国際社会貢献センター(ABIC)20周年記念特別企画 三村日本商工会議所会頭と中村日本貿易会名誉会長が語り合う 「シニアの活用とABIC」

日本商工会議所 会頭三村 明夫
一般社団法人日本貿易会 名誉会長中村 邦晴

三村会頭(右)と中村名誉会長(左)


日本貿易会が設立したNPO法人である国際社会貢献センター(ABIC)は今春創設から20周年を迎えました。これを記念した座談会企画として、2020年2月26日に中村(当時)会長が、日本商工会議所の三村会頭を訪ね、社会貢献活動とABICについて語り合いました。その内容の一部は、3月27日付の日本経済新聞朝刊に「シニア人材の活用で、人手不足の解消、地域経済の活性化を後押し」と題する記事広告として掲載されましたが、今回は広告で掲載されなかったやりとりを含め、ABICに関する部分を中心にお届けします。

中村:当会の社会貢献活動は多岐にわたりますが、その中核を担うのがABICです。商社出身のシニアを中心とした3千人弱の登録会員が、現役時代のノウハウやスキルを活用して社会貢献活動を行っています。人生100年時代といわれる中で、定年60歳、再雇用で65歳を過ぎたシニアには、まだまだ先の人生があります。社会とのつながりを持ち続けていきたい、社会に貢献したいと考えている方がたくさんおられる中で、その力を社会のために役立てていく仕組みが必要ではないかというのが、20年前にABICを設立した時の問題意識です。

中小企業の人材不足への対応は急務

三村:私は日本商工会議所(日商)の会頭ですが、日商は全国515の商工会議所を会員としていて、傘下の会員企業は約124万社を数えますが、その99.7%が中小企業。その中小企業の最大の問題が人手不足です。人手不足の深刻さはすさまじく、そのために業績が伸ばせない、大変だと訴える企業が、2019年の調査で66.4%に達し、毎年だいたい5%ずつ増えています。考えてみれば当然のことで、少子高齢化が進んで15歳以上65歳未満の生産年齢人口が年間50万人以上減っています。加えて、中途採用の拡大で中小企業と大企業の間で人材の行き来が拡大し、差し引き年間50万人くらいが、大企業に移動しています。いずれの要因も毎年深刻化していくことが懸念されます。この人材不足への対応策の一つは女性の活躍ですが、それと並んでシニア人材の活用にも期待しています。

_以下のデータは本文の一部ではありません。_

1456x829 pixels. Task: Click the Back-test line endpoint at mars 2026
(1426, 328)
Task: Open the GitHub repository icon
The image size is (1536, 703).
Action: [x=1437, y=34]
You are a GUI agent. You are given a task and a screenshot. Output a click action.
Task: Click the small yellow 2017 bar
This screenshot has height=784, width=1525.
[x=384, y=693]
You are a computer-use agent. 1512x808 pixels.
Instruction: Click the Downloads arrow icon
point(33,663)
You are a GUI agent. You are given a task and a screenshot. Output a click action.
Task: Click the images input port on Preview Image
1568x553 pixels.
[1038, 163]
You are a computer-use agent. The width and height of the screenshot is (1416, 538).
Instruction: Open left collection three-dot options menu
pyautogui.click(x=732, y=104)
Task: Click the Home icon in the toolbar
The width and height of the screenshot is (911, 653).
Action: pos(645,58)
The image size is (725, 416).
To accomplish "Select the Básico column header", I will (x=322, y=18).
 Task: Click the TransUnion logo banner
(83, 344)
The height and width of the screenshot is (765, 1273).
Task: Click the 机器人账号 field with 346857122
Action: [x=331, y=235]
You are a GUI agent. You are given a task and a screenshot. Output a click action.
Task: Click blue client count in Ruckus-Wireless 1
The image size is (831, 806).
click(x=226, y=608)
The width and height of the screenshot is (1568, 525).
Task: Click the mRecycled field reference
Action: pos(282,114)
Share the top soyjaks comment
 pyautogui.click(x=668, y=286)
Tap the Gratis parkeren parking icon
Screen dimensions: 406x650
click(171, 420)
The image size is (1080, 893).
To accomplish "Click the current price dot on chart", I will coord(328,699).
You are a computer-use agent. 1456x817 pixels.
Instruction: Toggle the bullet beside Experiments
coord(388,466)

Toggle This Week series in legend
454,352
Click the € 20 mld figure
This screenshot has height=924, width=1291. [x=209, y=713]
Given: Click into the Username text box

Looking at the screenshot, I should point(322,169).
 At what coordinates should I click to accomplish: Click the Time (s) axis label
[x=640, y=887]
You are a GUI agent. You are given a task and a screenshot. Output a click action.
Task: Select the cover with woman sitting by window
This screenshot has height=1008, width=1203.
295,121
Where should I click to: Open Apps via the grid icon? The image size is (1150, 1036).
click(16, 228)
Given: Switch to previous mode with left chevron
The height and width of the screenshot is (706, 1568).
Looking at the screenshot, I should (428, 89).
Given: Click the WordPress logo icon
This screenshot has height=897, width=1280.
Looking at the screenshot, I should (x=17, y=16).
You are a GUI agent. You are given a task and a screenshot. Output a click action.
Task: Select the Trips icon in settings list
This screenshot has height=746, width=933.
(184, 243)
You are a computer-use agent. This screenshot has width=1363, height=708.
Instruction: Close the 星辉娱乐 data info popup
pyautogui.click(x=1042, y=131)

中村:私も地方の中小企業の方とお話をする機会がありますが、人手不足は本当に深刻ですね。外国人材の登用なども進めておられるのですが、経営の中枢を担う人材はなかなか確保が難しい。先ほど三村会頭がおっしゃったように、中途採用で確保しようとしても、報酬が合わないという現実があります。そこで、シニアで、報酬よりも、人助けがしたいという志を持った方々を活用しない手はないということで始めたのがABICです。

三村:マッチング機能が非常に重要なんですよね。大企業を定年になっても元気なシニアがたくさんいます。そういう意味で社会全体としてのニーズは高い。一方の中小企業ですが、輸出比率が4%しかない。日本全体でも14%しかありませんから、日本は国内マーケットの伸張に合わせてみんなが成長してきたということなのですが、これからはそういうわけにはいきません。海外進出を考えないといけないのですが、中小企業の多くはそんな経験はまったくありません。

人材マッチング機能を提供するABIC

中村:商社のシニアはそれぞれに専門があって、海外の特定地域や特定のビジネス分野で非常に豊富な経験を積んでいます。国内の営業をやってきた人もいますし、経理だとか、法務だとか、管理分野の経験をしてきた人もいます。ABICは、こうした人材の集まりなんですね。

三村:それを20年やっておられる。ずっとやってきて、登録人材がどんどん増え、マッチングされて、実際に中小企業や地方自治体で活躍している。私はそれをもっと宣伝をしてほしいと思います。世の中でそういう人材の需要と供給のマッチングが、一層進んでいってほしい。商社出身だけではなくて、他の業種にもシニア人材はたくさんいます。人材ニーズもたくさんありますよ。いろいろ各分野で。例えば地方自治体でインバウンドを自分たちに引き寄せるのにどうしたらいいのか、などという話は、地方の目ではなく外国人の目で見て、地方の魅力はどこにあるのかを考える必要があると思います。だから需要はたくさんあるんです。それをどうやってマッチングするのかが、商工会議所の会頭としての昔からの悩み、要望です。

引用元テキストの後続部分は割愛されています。